-------- LISTING

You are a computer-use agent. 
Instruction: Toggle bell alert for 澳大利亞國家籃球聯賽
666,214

----------------
-------- LISTING

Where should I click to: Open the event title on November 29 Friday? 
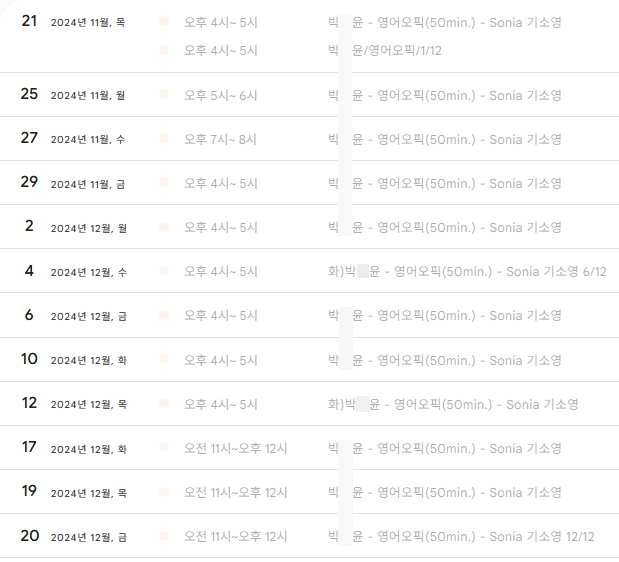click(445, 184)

----------------

_SHORT EXERCISE:_ Please begin at the listing line that has "Where should I" and stop after the line that has "click(445, 184)", giving those lines as a JSON list of strings with one string per line. Skip blank lines and leave the pictures out.

_TASK OUTPUT:_
[
  "Where should I click to: Open the event title on November 29 Friday? ",
  "click(445, 184)"
]